あらかわのエッセイ

三十代農民のつぶやき。

手紙。

「この歌しってる?アンジェラ・アキって人の、いい歌よね。」

私が大学の長期休暇で帰省したときのこと、そう言って母はNHKみんなのうたのテキストを見せてくれた。表紙には「手紙 ~拝啓 十五の君へ~」と書いてある。新しい歌にはほとんど興味がなかった母がとても嬉しそうに話してくれた表情を、私は鮮明に覚えている。

小学生の頃、とある科学雑誌の巻末にある友達募集コーナーで募集した何人かのペンパル(文通友達)とやりとりをしていた。お互いの住んでいる地域や学校のこと、家族や友達の近況、夏休みの予定、趣味や習い事の話、相手についての質問、恋話など、いろんな話をした。質素な茶封筒にヤマセミの描かれた80円切手を貼って送ってくれる人もいれば、その季節を思わせる花柄やパステルカラーに彩られた風情のある便箋を封筒に入れて送ってくれる人もいたりした。ポストに入れられた手紙を手にとってそれを読みながら、ペンパルがどんな人でどんなことを思いながらペンをとったのか想像するのが、実に楽しくて奥ゆかしいのだ。

そんな私も中学校に上がり、部活や勉強などで忙しくなった。ペンパルも同い年が多かったからか手紙を送っても返事は来なくなり、いつの間にか手紙をやりとりすることはなくなった。字は汚かったけど活きのいい魚の絵を毎回送ってくれた男の子や、独裁政治から民主化への運動が激しかったインドネシアより毎月手紙を送ってくれた女の子は、今何をしているのだろう。
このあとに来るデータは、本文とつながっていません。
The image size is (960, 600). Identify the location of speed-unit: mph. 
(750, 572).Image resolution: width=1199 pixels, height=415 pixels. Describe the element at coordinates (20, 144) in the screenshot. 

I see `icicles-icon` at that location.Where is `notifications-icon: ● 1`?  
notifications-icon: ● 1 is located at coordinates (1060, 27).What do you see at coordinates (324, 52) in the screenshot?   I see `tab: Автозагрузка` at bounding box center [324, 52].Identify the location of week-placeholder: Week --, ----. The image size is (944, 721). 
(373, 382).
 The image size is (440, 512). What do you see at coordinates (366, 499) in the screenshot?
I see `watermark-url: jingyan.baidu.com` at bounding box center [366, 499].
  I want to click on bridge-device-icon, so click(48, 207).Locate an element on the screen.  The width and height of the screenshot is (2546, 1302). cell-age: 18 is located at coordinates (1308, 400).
ラジオで時々この歌を聴くたびに、当時のペンパルと母のことを思い出す。ペンパルからの手紙は私の知らないうちに母に処分されてしまったけれど、母の遺した最初で最後の手紙は手元にある。寂しくなったときにこっそりとその手紙を開くと、どこかで母が応援してくれているような気がする。書いた人の気持ちを時間を超えて感じ取れる、手紙とはとても素敵なものだと思う。